Comme beaucoup, c'est avec un certain étonnement que j'ai pris connaissance de la déclaration d' «appui» de Justin Trudeau à l'indépendance du Québec. Mais dire qu'il s'agit là d'un appui, même conditionnel, à la souveraineté, c'est ne pas comprendre la pensée de Justin Trudeau. En fait, je ne serais pas surpris que beaucoup d'indépendantistes se soient reconnus dans cette déclaration.

Pour beaucoup de souverainistes, l'indépendance est un moyen et non une fin. Par exemple, je ne voudrais pas de l'indépendance si c'était pour bâtir un pays sur le modèle américain ou cubain. Je préférerais vivre dans un Canada progressiste et socialement responsable que dans un Québec souverain qui calquerait le Texas.

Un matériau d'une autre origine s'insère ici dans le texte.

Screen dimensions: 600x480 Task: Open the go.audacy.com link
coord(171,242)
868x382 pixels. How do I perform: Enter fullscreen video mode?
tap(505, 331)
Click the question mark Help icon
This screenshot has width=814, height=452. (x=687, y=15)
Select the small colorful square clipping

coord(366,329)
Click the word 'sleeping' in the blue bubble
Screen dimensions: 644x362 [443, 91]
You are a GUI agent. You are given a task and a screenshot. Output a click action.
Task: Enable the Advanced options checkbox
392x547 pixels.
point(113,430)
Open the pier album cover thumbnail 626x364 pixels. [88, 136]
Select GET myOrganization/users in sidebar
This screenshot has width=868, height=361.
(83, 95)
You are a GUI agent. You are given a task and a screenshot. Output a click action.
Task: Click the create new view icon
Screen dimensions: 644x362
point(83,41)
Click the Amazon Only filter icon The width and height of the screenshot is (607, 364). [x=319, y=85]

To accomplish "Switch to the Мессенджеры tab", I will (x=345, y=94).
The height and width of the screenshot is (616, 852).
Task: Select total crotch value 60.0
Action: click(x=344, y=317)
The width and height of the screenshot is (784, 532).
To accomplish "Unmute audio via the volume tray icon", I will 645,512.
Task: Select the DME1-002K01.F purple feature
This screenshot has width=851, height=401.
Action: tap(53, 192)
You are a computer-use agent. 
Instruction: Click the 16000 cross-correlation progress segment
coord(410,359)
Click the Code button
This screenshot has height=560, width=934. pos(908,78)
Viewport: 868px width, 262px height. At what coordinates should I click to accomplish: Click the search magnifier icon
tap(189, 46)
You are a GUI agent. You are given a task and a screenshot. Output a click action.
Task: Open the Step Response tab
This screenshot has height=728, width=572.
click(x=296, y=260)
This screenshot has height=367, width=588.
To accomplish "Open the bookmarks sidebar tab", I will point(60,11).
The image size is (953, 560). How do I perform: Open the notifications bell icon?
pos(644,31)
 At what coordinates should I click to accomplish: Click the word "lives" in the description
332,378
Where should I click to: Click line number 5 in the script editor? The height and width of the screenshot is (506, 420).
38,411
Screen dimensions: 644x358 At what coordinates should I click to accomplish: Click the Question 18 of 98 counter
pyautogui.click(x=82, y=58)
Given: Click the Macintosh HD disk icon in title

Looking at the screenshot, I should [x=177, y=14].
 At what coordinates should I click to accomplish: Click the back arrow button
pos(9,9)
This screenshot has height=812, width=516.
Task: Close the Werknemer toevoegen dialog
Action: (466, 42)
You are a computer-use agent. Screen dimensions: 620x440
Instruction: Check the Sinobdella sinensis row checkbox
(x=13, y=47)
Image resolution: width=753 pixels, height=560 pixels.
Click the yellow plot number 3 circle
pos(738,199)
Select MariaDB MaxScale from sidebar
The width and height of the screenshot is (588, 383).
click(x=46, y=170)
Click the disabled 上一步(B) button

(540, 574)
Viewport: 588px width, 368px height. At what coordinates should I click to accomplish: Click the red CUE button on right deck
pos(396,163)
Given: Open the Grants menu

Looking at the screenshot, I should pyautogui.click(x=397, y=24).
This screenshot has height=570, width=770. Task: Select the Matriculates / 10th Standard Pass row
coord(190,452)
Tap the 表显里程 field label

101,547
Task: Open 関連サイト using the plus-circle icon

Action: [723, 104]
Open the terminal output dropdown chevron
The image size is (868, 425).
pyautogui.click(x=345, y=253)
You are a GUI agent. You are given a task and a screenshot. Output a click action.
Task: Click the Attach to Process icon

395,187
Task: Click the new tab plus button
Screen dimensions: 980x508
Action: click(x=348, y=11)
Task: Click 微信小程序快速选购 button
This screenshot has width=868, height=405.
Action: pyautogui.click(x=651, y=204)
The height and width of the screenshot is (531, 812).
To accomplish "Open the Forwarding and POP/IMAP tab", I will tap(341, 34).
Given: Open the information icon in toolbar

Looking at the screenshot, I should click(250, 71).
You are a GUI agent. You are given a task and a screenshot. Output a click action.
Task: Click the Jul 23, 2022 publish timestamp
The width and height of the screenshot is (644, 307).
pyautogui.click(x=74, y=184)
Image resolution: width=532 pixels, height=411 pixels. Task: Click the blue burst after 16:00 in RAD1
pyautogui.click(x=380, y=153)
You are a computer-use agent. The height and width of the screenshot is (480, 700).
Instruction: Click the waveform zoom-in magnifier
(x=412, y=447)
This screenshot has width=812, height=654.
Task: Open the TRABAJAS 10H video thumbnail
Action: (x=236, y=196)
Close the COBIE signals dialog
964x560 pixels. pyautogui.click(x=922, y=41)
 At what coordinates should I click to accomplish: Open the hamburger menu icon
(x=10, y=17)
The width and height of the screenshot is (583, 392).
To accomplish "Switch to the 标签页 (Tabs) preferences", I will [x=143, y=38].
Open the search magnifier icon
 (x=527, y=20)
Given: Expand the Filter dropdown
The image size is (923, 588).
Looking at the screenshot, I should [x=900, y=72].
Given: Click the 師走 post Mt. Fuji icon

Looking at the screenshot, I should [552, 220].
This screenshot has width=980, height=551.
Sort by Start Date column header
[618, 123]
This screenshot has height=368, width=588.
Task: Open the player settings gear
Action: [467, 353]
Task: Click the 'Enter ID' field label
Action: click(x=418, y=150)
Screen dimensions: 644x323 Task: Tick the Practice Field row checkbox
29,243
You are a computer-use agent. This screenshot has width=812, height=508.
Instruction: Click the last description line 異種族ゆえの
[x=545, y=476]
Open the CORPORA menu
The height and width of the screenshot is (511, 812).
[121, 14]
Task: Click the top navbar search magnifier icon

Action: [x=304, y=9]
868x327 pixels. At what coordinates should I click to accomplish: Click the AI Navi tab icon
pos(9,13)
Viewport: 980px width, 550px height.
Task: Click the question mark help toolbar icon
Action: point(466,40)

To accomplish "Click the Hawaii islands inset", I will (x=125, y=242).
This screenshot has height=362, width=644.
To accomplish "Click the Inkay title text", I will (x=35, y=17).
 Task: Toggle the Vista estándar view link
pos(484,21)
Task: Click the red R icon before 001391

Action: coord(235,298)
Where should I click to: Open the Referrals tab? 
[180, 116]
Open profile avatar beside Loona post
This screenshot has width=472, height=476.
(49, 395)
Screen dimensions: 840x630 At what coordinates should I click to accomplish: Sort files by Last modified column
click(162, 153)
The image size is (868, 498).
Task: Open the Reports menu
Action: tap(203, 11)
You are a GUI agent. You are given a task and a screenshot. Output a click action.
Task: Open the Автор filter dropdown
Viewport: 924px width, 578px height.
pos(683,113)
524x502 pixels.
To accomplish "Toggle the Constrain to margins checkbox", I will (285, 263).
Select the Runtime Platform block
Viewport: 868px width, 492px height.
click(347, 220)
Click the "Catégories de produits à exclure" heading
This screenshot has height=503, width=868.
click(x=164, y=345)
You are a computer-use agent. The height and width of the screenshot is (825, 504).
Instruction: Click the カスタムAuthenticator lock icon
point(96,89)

Au fond, Justin Trudeau ne dit pas autre chose: le fédéralisme est un moyen, pas une fin. Ce qui compte, ce sont les valeurs: la démocratie, le respect de droits et libertés, la tolérance et la justice sociale. Et sa déclaration n'est pas sans rappeler ce qu'écrivait un autre Trudeau:

«Je n'accorde pas une valeur absolue et éternelle aux structures politiques et aux formes constitutionnelles des États... À l'exception de quelques grands principes qui doivent être sauvegardés, tels la liberté et la démocratie, le reste doit être adapté aux circonstances historiques, aux traditions, à la géographie, aux cultures et aux civilisations.» (Pierre Elliott Trudeau, Le fédéralisme et la société canadienne-française, 1967)

La déclaration de son fils Justin a sans doute semé tant d'émoi parce que le débat québécois entre fédéralisme et indépendantisme repose largement sur un malentendu historique. Souvent, ce qui oppose les deux camps, ce n'est pas tant leur option constitutionnelle que leur conception de la société.

Les fédéralistes mettent davantage l'accent sur les droits individuels, ce qui explique leur affinité naturelle avec le monde des affaires, les minorités linguistiques ou culturelles. Les indépendantistes, de leur côté, mettent davantage l'accent sur les droits collectifs, ce qui explique leur affinité naturelle avec les syndicats, les entreprises sociales, le monde artistique et les défenseurs de la langue française. Mais les deux partagent généralement une vision moderne et progressiste de l'État qui s'oppose profondément à une vision traditionnelle, comme celle qu'avait Duplessis et qui reposait sur la patrie, la famille et la religion.

Si, de 1960 à 2000, le débat a pu se faire sans que le malentendu ne pose problème, c'est qu'il n'y a pas eu de gouvernement, ni à Québec, ni à Ottawa, pour défendre une vision traditionnelle et conservatrice de l'État. C'était un débat de gens pour qui, fondamentalement, l'État était un outil de progrès. Il s'agissait «seulement» de définir la meilleure forme d'organisation politique pour atteindre certains grands objectifs politiques. Mais ces grands objectifs étaient partagés autant par les fédéralistes que les indépendantistes.

Aujourd'hui, alors que nous sommes gouvernés par un gouvernement fédéral qui se drape de morale, chrétienne-évangélique le plus souvent, et de symboles de l'autorité, comme des armes et des couronnes, le malentendu se révèle. Et révèle un problème pour ceux qui s'opposent aux politiques conservatrices: des gens qui partagent les mêmes valeurs, qui devraient travailler dans la même direction, se retrouvent dans des camps opposés et se font des crocs-en-jambe.

Pour le meilleur ou pour le pire, le débat politique a pris, particulièrement depuis l'élection d'un gouvernement conservateur majoritaire, une tournure qui nous ramène aux temps où s'opposaient une vision traditionnelle de l'État, plutôt nationaliste et paternaliste, et une vision moderne, plus humaniste, progressiste et démocrate.

À ceux que ce changement inquiète, il serait peut-être bon de rappeler l'exemple de Cité libre dans les années 50, quand Gérard Pelletier et Pierre Eliott Trudeau travaillaient aux côtés de Pierre Vadeboncoeur et René Lévesque afin de mettre fin à ce que l'on a nommé la Grande noirceur.